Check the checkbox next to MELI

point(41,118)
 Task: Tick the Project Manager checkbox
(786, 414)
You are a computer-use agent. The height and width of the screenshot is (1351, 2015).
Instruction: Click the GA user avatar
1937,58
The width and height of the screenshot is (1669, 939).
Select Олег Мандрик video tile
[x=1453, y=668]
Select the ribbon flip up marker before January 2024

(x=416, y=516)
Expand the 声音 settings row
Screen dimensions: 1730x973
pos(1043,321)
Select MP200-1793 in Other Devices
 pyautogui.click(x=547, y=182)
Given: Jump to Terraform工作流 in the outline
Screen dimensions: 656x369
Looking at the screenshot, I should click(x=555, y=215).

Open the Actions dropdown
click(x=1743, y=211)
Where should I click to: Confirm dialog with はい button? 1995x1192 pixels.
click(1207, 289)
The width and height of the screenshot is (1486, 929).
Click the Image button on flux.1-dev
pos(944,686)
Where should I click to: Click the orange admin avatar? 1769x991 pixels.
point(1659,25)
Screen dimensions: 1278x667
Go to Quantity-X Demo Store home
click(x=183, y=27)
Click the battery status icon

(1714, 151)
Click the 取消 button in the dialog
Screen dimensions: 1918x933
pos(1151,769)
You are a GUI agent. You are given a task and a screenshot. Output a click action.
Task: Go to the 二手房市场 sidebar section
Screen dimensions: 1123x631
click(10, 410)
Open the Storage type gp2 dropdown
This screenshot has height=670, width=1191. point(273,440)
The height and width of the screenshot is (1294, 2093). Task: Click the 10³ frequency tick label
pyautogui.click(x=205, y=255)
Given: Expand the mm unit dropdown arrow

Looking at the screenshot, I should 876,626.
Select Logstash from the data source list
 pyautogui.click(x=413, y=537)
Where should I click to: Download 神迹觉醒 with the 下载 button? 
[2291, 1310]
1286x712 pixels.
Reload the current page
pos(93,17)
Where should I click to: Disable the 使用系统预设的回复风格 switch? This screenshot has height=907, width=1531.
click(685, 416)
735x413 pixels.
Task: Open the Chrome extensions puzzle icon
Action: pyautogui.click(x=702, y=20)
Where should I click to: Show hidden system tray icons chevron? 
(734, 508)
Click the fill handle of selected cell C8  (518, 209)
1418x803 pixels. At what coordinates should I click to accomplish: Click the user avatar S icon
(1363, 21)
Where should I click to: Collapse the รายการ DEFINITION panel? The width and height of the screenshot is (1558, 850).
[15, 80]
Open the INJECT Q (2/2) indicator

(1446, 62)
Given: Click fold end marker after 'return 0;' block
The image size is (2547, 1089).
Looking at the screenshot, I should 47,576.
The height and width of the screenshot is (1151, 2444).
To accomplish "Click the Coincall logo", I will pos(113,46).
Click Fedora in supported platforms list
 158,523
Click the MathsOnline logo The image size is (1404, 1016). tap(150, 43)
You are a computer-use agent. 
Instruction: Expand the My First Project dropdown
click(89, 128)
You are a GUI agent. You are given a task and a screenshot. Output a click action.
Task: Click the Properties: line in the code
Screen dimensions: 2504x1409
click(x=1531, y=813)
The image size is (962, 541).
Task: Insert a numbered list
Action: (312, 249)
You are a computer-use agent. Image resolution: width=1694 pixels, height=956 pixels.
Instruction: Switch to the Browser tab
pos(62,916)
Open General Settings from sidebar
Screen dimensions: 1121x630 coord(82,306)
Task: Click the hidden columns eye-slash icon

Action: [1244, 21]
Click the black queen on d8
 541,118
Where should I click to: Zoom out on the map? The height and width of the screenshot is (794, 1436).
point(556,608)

What is required | Look above for the line containing "Instruction: Expand the" and the line containing "Task: Click the Properties: line in the code". Transcribe both, with the lines between them, exactly.

Completed exercise |
Instruction: Expand the My First Project dropdown
click(89, 128)
You are a GUI agent. You are given a task and a screenshot. Output a click action.
Task: Click the Properties: line in the code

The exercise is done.